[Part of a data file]
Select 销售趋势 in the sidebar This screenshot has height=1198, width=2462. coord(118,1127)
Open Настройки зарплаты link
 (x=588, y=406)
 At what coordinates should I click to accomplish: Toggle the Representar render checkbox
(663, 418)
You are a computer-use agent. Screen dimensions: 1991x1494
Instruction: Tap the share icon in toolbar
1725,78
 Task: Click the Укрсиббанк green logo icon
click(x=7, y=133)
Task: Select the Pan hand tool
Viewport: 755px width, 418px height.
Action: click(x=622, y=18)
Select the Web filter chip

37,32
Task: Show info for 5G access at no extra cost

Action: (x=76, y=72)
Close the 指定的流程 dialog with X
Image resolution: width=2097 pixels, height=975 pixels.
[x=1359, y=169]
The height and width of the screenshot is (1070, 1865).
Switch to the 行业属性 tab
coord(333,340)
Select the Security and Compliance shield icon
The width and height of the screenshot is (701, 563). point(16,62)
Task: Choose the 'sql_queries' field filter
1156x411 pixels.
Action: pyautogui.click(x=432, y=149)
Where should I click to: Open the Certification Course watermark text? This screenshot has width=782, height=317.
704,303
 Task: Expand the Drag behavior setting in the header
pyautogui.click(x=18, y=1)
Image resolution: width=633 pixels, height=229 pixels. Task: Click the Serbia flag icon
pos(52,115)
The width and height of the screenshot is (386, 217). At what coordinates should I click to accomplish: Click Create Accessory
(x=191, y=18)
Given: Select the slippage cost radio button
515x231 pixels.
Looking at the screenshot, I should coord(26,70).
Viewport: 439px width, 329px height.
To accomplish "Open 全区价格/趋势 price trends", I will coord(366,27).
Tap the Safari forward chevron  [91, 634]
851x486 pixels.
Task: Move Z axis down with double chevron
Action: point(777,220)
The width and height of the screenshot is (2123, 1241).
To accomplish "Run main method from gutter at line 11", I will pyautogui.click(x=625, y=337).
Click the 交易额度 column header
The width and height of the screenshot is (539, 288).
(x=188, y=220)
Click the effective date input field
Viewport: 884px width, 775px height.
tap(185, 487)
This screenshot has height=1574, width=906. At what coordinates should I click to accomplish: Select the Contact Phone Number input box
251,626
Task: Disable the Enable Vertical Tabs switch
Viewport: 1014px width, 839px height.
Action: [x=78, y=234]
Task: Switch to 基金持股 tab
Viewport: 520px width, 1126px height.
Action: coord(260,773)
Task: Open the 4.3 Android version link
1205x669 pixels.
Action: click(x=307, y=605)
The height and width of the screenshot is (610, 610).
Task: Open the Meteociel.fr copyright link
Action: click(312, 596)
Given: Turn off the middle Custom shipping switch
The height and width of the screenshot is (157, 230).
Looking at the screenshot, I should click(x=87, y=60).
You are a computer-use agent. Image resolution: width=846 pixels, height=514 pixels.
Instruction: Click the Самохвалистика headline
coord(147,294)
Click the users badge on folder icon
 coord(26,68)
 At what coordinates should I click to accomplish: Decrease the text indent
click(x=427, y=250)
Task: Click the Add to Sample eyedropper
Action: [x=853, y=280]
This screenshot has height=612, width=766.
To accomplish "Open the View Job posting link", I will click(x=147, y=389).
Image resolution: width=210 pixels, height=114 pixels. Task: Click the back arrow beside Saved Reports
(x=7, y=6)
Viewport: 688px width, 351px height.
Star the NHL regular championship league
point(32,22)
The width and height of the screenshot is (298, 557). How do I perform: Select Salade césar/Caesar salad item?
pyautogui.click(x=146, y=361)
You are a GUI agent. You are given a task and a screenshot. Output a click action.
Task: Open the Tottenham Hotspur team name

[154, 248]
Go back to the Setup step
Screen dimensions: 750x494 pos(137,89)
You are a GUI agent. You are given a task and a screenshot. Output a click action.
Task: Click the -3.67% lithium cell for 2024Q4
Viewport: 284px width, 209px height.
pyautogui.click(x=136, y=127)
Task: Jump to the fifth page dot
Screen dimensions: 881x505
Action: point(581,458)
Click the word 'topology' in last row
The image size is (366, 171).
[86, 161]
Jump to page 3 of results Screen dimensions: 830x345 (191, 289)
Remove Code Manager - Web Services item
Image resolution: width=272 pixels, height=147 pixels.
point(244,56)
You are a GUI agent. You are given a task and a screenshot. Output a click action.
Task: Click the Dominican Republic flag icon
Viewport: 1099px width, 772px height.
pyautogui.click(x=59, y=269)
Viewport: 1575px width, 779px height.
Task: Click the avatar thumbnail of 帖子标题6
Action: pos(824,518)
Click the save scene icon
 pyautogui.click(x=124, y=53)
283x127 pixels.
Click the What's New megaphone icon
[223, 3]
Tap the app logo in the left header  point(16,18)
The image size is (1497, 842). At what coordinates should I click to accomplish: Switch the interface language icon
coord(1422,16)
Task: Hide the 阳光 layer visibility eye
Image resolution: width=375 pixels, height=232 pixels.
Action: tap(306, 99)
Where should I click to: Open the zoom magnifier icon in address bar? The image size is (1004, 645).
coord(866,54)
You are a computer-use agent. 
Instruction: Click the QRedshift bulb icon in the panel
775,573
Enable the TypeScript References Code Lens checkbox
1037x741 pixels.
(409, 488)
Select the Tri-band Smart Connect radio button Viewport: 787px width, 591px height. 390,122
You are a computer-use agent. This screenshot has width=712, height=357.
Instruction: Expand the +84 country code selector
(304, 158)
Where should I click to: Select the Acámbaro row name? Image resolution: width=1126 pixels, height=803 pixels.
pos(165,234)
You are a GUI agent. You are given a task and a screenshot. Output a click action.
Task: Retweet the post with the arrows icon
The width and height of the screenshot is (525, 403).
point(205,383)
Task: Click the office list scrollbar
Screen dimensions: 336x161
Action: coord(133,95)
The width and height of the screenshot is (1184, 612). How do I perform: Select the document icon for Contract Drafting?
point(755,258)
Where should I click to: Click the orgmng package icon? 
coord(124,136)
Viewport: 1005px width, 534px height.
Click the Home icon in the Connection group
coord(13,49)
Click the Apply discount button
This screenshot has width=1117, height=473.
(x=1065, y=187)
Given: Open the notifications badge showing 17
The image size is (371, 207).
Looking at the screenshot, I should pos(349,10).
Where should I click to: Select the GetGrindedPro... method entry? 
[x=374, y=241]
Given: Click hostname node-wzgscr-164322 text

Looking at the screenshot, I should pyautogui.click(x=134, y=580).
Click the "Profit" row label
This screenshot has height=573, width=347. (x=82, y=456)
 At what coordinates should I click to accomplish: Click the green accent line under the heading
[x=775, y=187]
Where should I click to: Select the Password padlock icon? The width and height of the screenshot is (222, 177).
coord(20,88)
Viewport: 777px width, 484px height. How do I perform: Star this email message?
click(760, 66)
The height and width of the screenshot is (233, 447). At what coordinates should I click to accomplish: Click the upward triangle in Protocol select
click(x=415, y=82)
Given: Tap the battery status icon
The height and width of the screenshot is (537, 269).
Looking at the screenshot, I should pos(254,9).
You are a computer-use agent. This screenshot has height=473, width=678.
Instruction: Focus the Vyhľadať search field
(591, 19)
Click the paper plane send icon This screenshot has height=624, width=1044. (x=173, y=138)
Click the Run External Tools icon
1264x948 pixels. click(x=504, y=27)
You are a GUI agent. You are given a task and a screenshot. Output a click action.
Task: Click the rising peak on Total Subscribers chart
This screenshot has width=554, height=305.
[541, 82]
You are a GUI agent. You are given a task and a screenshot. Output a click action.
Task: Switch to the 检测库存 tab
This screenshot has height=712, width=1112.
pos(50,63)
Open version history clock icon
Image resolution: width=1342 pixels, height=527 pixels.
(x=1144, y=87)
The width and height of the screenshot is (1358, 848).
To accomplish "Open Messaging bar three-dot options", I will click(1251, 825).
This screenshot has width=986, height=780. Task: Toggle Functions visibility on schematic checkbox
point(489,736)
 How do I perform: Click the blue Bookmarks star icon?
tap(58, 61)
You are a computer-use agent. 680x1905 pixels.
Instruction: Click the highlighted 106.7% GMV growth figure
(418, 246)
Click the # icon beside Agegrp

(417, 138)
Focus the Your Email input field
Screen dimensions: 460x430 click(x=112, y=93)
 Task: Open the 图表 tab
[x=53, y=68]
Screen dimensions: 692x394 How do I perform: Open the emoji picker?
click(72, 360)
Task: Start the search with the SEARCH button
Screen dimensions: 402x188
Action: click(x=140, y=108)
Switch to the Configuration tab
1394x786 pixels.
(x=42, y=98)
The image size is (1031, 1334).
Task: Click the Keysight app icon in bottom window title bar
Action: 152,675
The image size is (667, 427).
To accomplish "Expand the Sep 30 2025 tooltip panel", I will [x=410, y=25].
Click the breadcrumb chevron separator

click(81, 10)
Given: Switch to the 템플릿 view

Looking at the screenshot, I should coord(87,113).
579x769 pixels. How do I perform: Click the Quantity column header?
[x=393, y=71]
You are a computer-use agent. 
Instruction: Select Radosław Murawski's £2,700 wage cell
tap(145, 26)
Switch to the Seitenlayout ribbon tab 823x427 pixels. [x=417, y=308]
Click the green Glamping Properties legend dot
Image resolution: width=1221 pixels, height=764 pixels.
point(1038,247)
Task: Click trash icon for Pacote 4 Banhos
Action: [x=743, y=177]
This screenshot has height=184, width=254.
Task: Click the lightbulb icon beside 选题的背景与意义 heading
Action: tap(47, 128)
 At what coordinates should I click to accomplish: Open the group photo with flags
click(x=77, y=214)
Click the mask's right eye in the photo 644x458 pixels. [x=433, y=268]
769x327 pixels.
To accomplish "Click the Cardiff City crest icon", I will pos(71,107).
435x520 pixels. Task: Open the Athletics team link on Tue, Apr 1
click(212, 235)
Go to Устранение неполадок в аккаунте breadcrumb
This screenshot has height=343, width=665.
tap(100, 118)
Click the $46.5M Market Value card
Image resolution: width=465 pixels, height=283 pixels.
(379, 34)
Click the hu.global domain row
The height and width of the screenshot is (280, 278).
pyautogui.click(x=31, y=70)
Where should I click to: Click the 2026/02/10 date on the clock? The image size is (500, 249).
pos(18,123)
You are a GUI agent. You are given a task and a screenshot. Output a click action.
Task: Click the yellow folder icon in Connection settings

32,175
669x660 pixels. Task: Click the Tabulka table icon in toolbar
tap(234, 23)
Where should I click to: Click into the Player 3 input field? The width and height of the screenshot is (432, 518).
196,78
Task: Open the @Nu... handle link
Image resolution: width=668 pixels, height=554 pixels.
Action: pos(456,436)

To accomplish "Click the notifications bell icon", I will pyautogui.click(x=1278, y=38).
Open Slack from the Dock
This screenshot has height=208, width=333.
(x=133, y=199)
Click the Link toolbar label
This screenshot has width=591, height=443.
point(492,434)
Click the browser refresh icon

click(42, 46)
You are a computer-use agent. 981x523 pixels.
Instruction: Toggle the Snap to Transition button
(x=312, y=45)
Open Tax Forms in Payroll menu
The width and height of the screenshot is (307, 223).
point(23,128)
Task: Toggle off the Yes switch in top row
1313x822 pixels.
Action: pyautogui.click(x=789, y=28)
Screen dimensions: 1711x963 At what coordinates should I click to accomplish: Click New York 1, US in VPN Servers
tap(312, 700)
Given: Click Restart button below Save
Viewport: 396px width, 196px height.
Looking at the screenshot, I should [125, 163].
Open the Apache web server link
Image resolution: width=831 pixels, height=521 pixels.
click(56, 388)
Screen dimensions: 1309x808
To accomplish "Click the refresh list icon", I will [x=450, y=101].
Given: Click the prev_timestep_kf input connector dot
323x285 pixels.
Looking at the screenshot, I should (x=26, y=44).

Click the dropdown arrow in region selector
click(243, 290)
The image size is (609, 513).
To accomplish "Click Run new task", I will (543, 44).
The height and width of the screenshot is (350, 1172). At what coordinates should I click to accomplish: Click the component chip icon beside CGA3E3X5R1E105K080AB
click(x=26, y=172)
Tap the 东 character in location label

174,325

◆ EXERCISE DESCRIPTION ◆
Please copy the entries from the line with "The width and height of the screenshot is (386, 217)." to the line with "tap(185, 487)", character for character.

◆ THE OUTPUT ◆
The width and height of the screenshot is (386, 217). At what coordinates should I click to accomplish: Click Create Accessory
(x=191, y=18)
Given: Select the slippage cost radio button
515x231 pixels.
Looking at the screenshot, I should coord(26,70).
Viewport: 439px width, 329px height.
To accomplish "Open 全区价格/趋势 price trends", I will coord(366,27).
Tap the Safari forward chevron  [91, 634]
851x486 pixels.
Task: Move Z axis down with double chevron
Action: point(777,220)
The width and height of the screenshot is (2123, 1241).
To accomplish "Run main method from gutter at line 11", I will pyautogui.click(x=625, y=337).
Click the 交易额度 column header
The width and height of the screenshot is (539, 288).
(x=188, y=220)
Click the effective date input field
Viewport: 884px width, 775px height.
tap(185, 487)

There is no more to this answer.